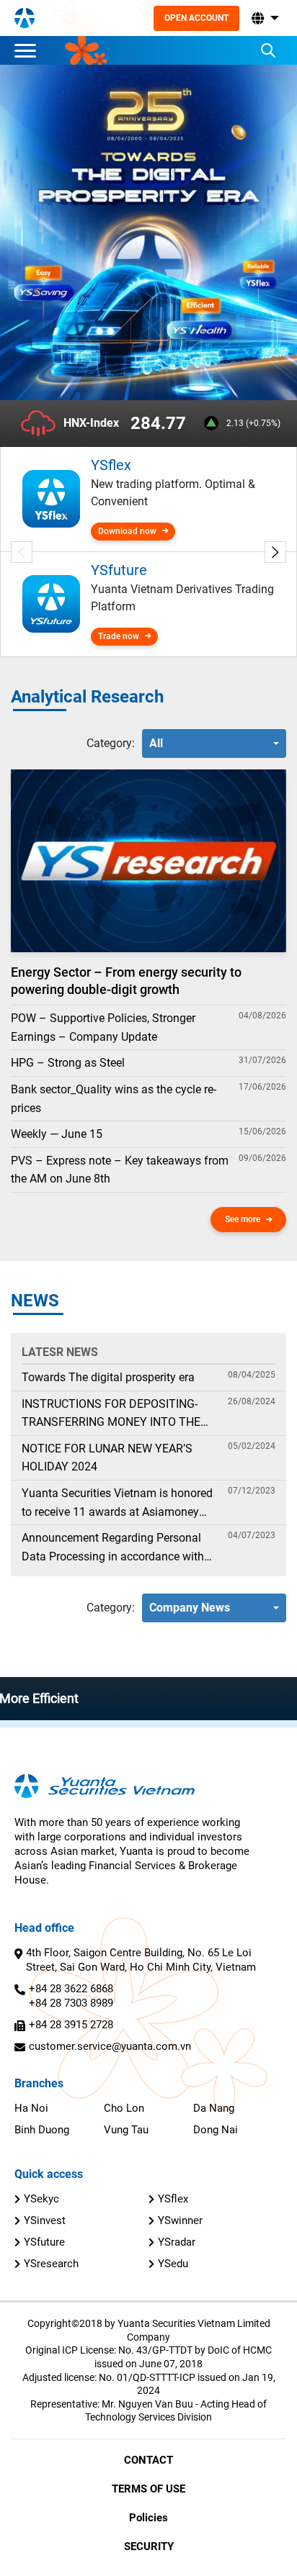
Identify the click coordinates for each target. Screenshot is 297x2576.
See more (242, 1219)
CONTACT (148, 2460)
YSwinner (180, 2220)
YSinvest (45, 2220)
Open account (196, 18)
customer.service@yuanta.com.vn (110, 2046)
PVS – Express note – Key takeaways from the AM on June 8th (120, 1170)
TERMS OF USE (148, 2488)
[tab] (111, 743)
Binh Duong (41, 2129)
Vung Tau (126, 2129)
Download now (127, 531)
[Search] (268, 50)
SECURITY (149, 2546)
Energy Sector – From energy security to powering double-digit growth (126, 980)
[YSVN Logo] (24, 18)
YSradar (176, 2242)
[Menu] (28, 50)
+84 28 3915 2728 (71, 2024)
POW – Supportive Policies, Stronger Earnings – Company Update (103, 1027)
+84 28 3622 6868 (71, 1988)
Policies (148, 2517)
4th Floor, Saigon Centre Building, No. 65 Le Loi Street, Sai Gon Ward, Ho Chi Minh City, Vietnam (141, 1960)
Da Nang (213, 2108)
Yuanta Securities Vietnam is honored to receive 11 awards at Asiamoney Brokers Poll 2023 (117, 1503)
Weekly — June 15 (56, 1134)
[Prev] (21, 552)
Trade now (118, 636)
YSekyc (41, 2198)
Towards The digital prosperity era (108, 1377)
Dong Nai (215, 2129)
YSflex (173, 2198)
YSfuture (44, 2242)
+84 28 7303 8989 (71, 2003)
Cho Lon (124, 2108)
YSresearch (51, 2263)
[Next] (275, 552)
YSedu (173, 2263)
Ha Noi (31, 2108)
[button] (264, 18)
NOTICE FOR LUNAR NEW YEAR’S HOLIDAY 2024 (107, 1458)
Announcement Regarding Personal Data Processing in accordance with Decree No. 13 (113, 1548)
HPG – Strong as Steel (68, 1063)
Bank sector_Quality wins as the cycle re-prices (113, 1099)
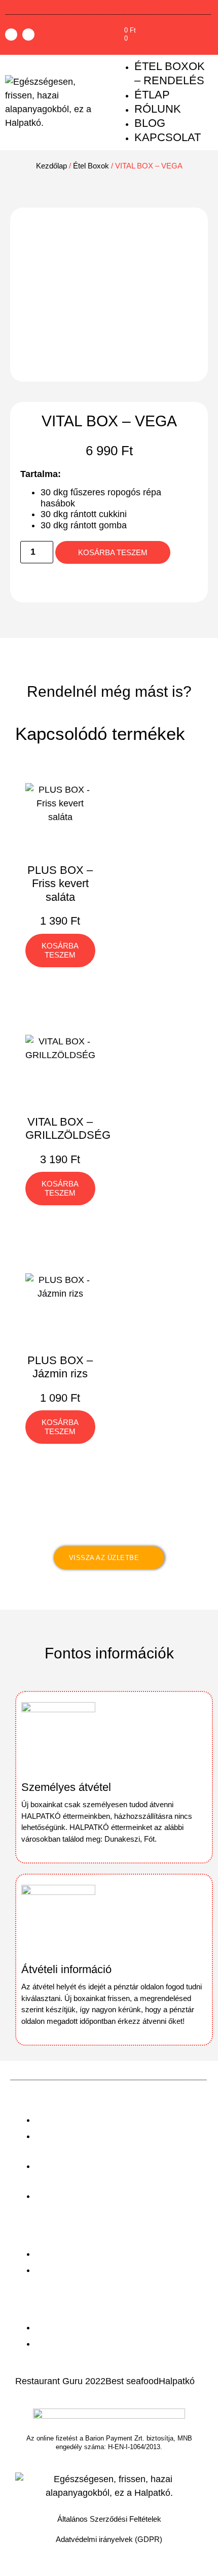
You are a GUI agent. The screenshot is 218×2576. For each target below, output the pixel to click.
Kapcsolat (167, 137)
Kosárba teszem (113, 552)
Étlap (152, 94)
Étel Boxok (91, 165)
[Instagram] (28, 34)
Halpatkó (177, 2381)
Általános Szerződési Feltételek (109, 2519)
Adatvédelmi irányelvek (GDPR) (109, 2539)
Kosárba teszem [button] (60, 950)
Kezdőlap (51, 165)
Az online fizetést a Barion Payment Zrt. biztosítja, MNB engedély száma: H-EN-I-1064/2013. (109, 2442)
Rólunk (157, 109)
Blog (149, 123)
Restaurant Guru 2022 (60, 2381)
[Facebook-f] (11, 34)
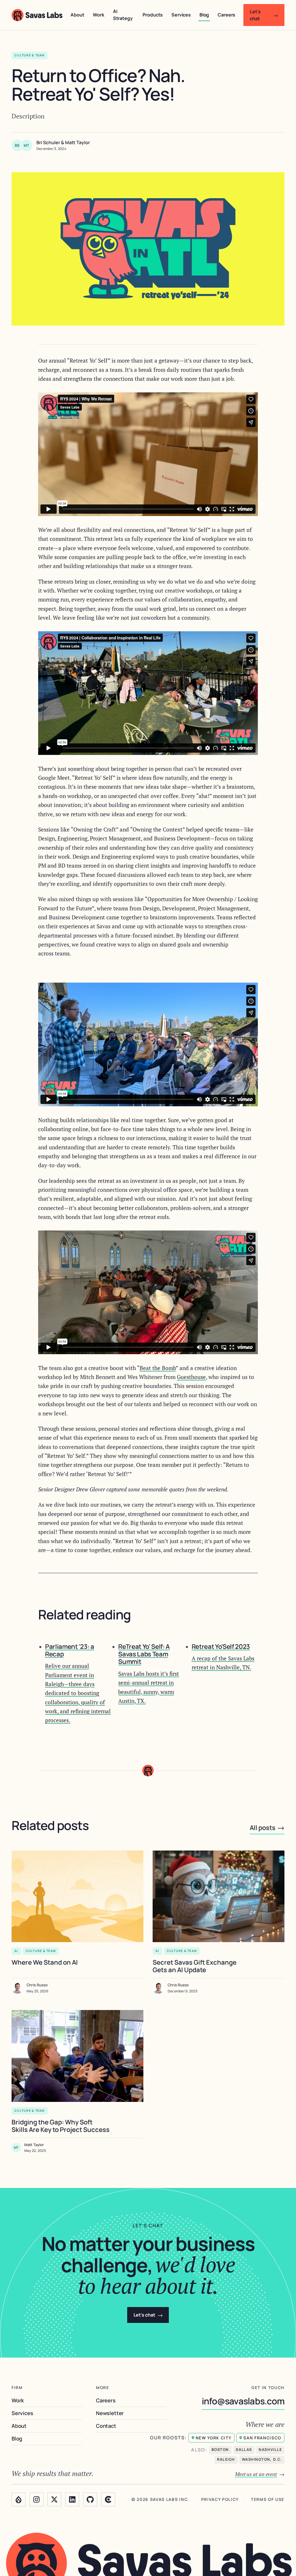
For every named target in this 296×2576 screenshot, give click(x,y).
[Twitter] (54, 2499)
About (77, 15)
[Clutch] (108, 2499)
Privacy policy (220, 2499)
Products (153, 15)
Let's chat (264, 15)
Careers (226, 15)
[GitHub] (90, 2499)
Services (181, 15)
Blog (204, 15)
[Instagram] (36, 2499)
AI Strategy (123, 14)
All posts (267, 1827)
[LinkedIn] (72, 2499)
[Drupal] (18, 2499)
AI (16, 1951)
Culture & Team (41, 1951)
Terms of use (267, 2499)
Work (98, 15)
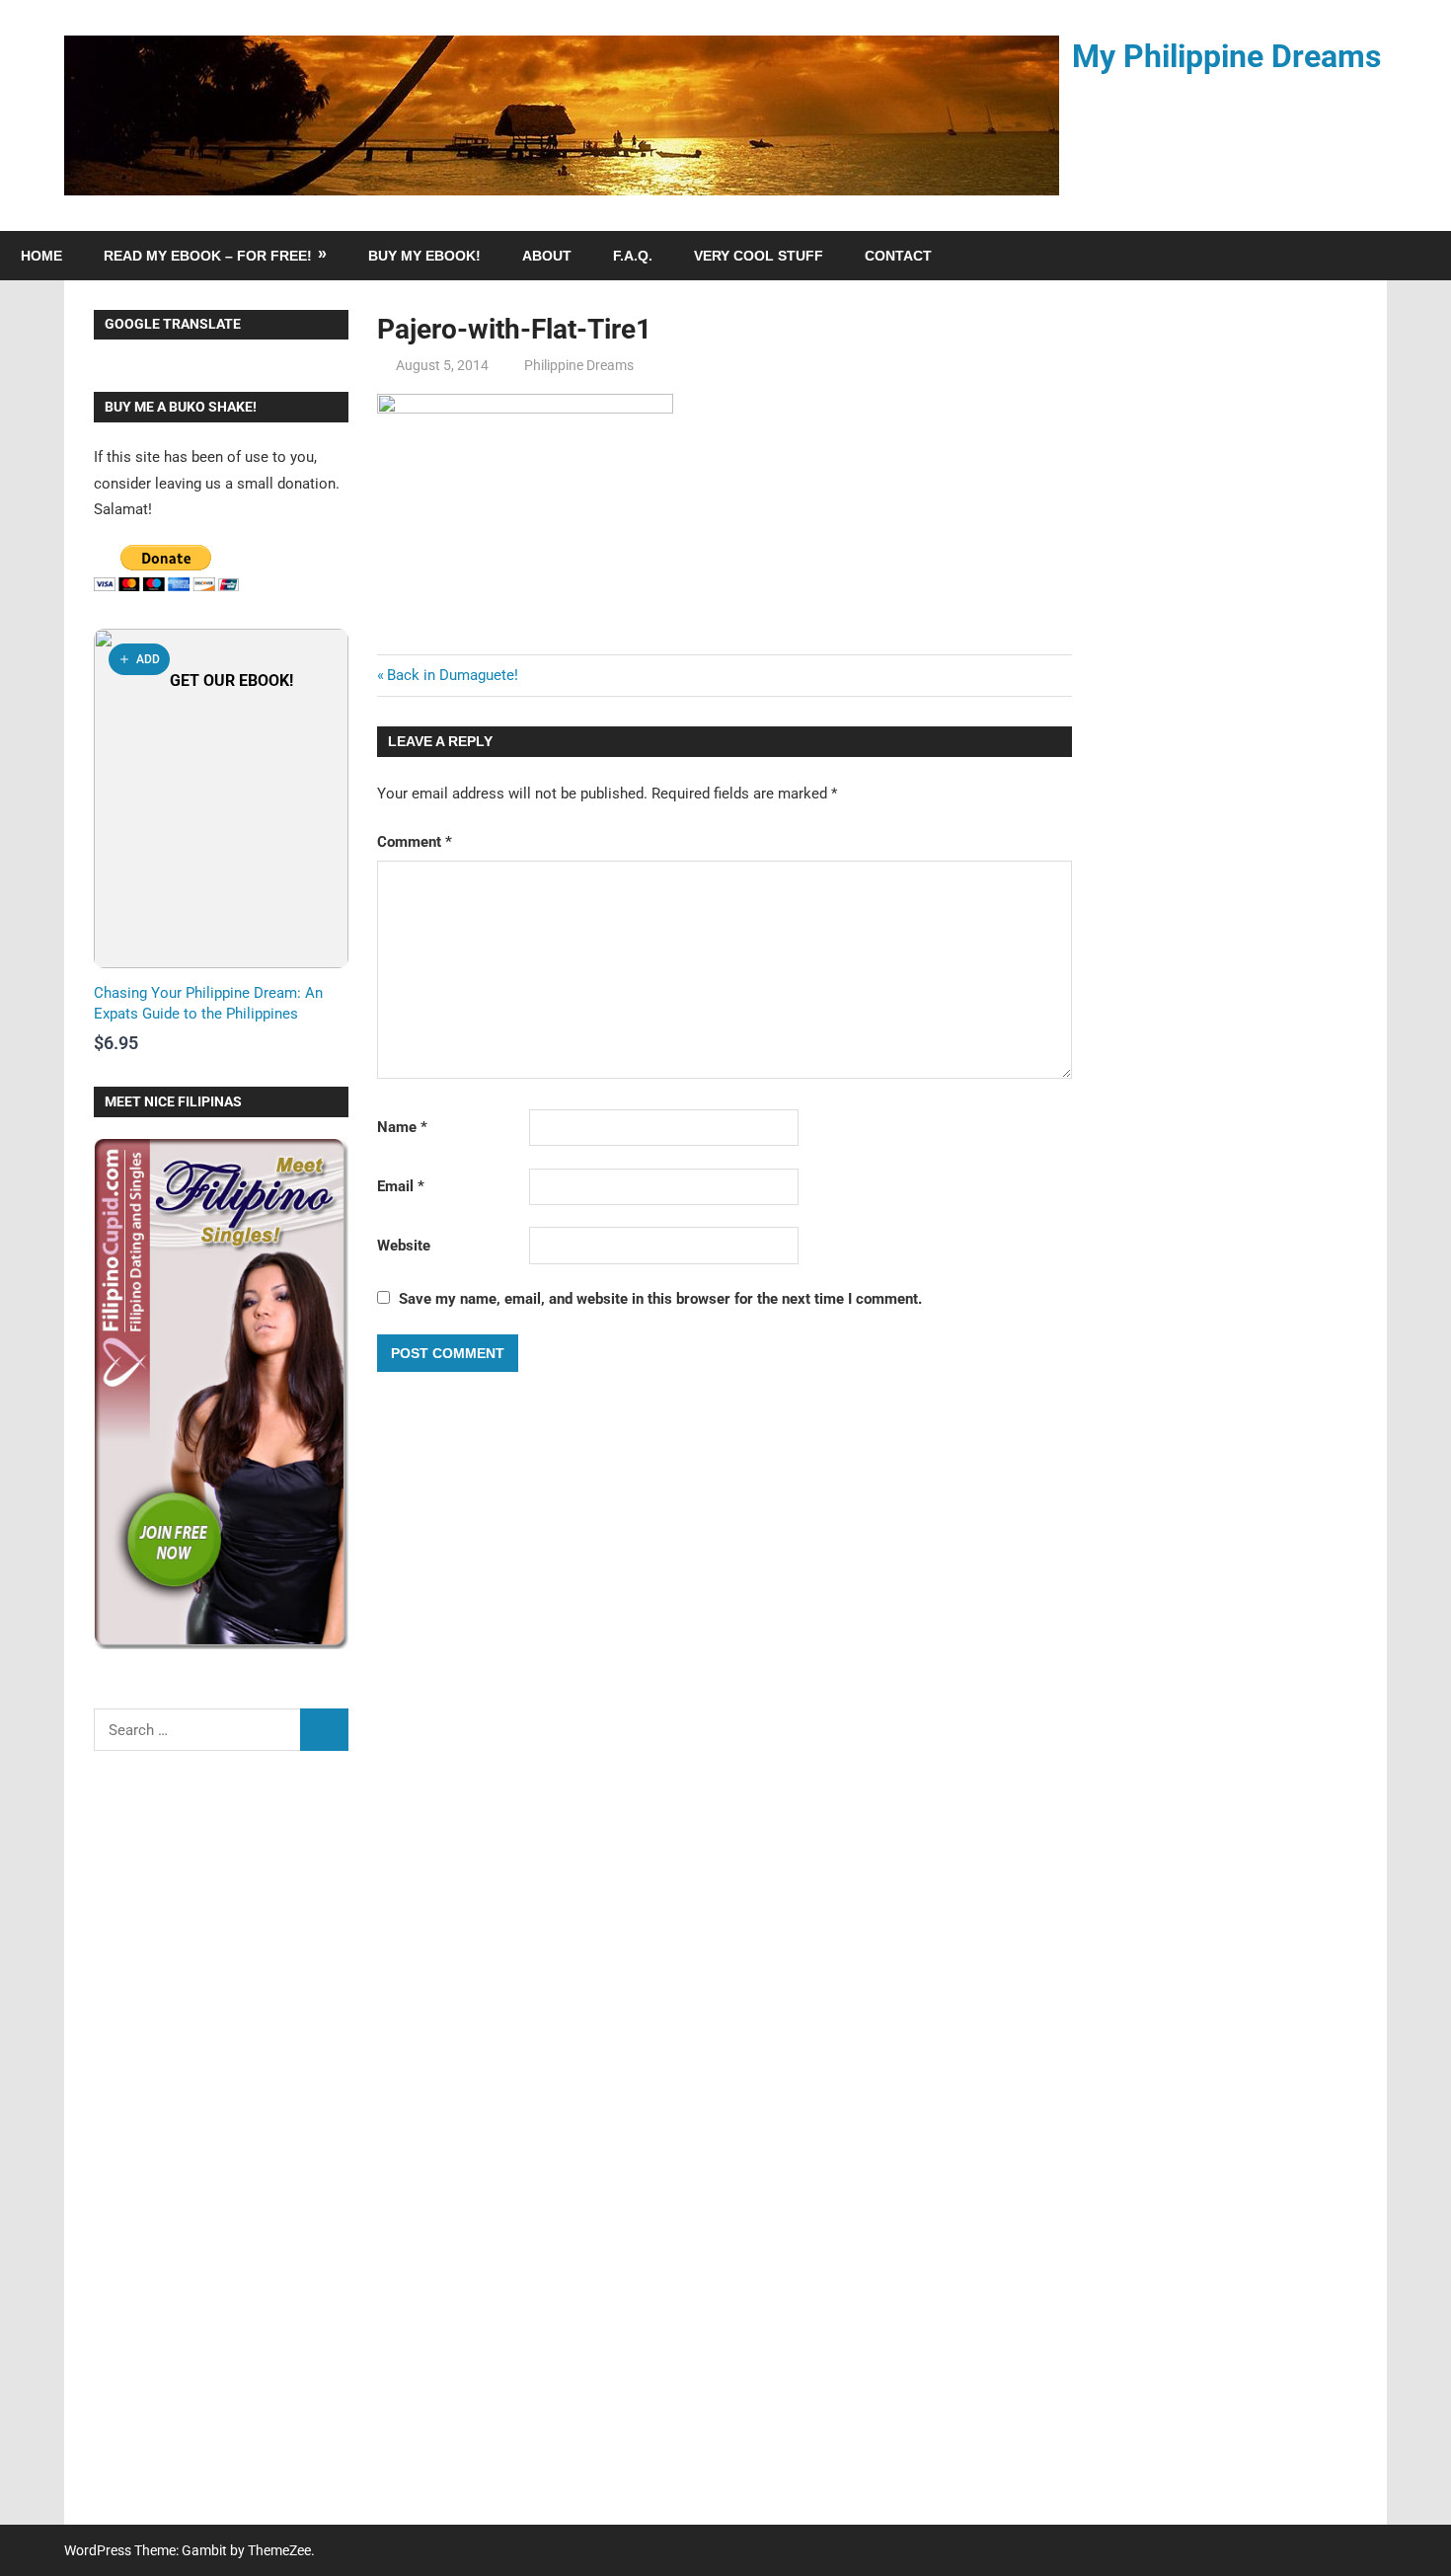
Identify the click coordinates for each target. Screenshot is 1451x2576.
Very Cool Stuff (758, 256)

•••

**WORK ITEM:**
Using the material above, report each line where "Policies" occurs.

**RESULT FOR THIS EXERCISE:**
POW – Supportive Policies, Stronger Earnings – Company Update (103, 1027)
Policies (148, 2517)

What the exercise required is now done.